Such techniques are inherently limited in the granularity
of the analysis they can perform, typically limited to
the document level. For more fine-grained tasks such as
sentiment analysis with respect to people, characters or
topics, a more sophisticated model of relevant context is
required.
This work discusses the use of entity profiles to represent
the context in which to make judgments regarding an entity,
where an entity can represent an individual or an organization,
or other salient entity types. An entity profile
reflects a consolidation of all important information pertaining
to an entity within a document. For a person (or a
character in a novel), the entity profile would include all
mentions of the individual, including co-referential mentions,
as well as relationships and events involving the
person. The representation of such information is typically
highly structured such as spouse_of(Maria
Bertram, Mr. Rushworth) with a link to the text
snippet or sentence from which the relationship or event
was extracted. An entity profile, when compiled from a
collection of documents, or a lengthy novel is rich information
that provides the required context in which to
compare two individuals, classify human behaviour, etc.

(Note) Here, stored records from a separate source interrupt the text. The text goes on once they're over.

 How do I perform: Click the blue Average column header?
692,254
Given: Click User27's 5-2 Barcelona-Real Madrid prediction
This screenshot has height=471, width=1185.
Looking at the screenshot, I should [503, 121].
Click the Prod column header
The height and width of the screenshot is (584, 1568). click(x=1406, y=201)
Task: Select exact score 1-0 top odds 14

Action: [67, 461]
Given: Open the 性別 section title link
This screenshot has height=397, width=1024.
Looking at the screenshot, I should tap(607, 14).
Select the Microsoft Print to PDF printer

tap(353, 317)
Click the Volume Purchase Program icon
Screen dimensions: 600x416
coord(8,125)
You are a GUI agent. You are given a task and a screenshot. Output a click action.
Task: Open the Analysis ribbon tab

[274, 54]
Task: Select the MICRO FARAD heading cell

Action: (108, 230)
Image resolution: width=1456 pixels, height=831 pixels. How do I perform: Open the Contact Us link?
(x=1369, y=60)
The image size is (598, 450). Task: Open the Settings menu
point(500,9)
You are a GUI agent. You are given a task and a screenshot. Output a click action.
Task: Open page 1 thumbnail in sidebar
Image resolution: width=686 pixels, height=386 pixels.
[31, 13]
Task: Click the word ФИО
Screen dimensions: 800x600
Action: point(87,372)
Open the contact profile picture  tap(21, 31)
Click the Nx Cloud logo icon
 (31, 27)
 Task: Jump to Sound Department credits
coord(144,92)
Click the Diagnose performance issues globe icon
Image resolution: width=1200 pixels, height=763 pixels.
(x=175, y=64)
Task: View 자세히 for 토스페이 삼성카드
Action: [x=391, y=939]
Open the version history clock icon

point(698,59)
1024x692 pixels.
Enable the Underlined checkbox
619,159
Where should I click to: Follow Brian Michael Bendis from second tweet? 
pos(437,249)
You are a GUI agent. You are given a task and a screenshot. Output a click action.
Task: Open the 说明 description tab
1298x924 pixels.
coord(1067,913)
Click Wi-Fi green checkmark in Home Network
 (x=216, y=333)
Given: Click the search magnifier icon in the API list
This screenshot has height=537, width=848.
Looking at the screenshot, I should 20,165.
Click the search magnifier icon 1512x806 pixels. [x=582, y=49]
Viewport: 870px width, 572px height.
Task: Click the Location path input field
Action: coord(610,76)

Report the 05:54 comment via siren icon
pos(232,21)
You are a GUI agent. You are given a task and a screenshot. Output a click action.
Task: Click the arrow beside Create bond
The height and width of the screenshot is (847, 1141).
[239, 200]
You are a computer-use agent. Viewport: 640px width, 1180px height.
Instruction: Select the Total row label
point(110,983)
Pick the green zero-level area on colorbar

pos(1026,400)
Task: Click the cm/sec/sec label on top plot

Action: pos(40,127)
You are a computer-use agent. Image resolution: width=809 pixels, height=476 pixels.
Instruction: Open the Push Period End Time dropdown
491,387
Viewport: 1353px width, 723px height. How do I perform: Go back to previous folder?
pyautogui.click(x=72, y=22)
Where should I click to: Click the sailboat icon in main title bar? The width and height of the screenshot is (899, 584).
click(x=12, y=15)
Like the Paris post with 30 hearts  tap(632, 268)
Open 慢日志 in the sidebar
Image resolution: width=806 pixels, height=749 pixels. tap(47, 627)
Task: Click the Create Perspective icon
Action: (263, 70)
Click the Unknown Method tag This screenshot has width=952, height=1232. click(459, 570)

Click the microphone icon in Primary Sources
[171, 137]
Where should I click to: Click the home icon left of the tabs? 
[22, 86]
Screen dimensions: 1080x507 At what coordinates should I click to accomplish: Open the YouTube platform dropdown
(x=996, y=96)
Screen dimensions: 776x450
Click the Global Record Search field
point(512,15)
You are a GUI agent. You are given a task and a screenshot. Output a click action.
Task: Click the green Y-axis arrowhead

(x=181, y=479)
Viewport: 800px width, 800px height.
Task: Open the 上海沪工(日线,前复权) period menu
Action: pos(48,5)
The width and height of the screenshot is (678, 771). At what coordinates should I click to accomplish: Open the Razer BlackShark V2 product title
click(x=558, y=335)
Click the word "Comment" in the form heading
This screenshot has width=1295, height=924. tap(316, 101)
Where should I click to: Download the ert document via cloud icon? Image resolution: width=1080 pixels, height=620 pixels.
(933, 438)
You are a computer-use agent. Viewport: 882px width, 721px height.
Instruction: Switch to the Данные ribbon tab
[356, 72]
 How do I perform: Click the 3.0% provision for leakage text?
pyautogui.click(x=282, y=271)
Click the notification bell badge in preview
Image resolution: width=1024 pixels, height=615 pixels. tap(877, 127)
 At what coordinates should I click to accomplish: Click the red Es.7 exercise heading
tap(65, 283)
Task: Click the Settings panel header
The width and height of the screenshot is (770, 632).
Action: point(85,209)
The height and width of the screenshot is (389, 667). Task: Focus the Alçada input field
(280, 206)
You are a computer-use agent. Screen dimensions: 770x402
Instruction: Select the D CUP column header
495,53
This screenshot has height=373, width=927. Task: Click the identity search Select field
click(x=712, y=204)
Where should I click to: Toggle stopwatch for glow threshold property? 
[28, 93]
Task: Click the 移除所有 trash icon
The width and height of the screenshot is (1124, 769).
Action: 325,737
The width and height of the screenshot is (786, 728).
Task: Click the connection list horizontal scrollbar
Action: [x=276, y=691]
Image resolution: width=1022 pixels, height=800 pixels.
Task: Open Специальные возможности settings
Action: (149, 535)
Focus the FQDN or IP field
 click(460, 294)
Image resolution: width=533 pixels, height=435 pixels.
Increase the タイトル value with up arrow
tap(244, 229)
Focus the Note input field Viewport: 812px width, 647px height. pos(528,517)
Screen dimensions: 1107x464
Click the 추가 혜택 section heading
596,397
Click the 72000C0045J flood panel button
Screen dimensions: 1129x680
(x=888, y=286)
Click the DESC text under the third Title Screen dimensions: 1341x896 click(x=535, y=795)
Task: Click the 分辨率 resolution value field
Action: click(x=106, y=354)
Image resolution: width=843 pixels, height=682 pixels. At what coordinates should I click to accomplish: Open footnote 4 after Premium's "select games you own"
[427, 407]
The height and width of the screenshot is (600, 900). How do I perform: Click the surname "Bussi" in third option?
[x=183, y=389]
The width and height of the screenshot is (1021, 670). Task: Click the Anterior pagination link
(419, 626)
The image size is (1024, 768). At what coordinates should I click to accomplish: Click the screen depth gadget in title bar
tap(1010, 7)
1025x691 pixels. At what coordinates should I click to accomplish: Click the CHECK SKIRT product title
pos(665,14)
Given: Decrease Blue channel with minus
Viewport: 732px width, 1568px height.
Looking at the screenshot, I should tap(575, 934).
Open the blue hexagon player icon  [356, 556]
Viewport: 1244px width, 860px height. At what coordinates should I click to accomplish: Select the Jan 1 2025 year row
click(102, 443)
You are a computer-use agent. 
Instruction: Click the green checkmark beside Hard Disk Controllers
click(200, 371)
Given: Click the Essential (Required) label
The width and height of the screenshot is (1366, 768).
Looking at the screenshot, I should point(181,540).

Automatically extracting entity profiles (and associated
text snippets) is a challenging task in information extraction;
the next section describes a system which has been
designed for this purpose. The rest of the paper describes
the use of entity profiles as the context in which automatic
sentiment analysis (Chesley et al, 2006) of fictional
characters can be computed. The example is from Jane
Austen’s Mansfield Park.
Semantex: An Information Extraction
Engine
Semantex (Srihari 2008) is a domain independent, intermediate
level information extraction (IE) engine. The
linguistic processor modules support different levels
of natural language processing, including orthography,
morphology, syntax, co-reference resolution, semantics,
and discourse. The categories of information objects created
by Semantex are (i) Named Entities (NE): proper
names of persons, organizations, product, location etc.,
(ii) Correlated Entity (CE) relationships: capture local
relationships between entities within sentence boundaries.
The results are consolidated into EPs based on coreference
and alias support, (iii) Entity Profiles (EP):
Entity Profiles are complex rich information objects that
collect entity-centric information—in particular, all the
individual mentions of an entity in a document and any
CE relationships the entity is involved in, (iv) Subject-
Verb-Object (SVO) triples: SVO triples decoded by Semantex
are logical, rather than syntactic: surface variations
such as active voice vs. passive voice are decoded
into the same underlying logical relationships, (v) General
Events (GE): verb-centric information objects representing
`who did what to whom when and where'. These
five types of information objects capture key content of
the processed text. For this project, the most relevant objects
are CEs, EPs, and SVOs.
Sentiment Analysis based on Context
provided by Entity Profiles
We use the set of text snippets (or sentences) from an entity
profile as the context in which features for sentiment
analysis are computed. Sentiment analysis is performed in two phases: (i) the first phase, training, focuses on
compiling a lexicon of subjective words and phrases
along with their polarities (positive/negative) and an associated
weight. (ii) in the second phase, sentiment association,
a text document collection is processed and
sentiment assigned to entity profiles of interest.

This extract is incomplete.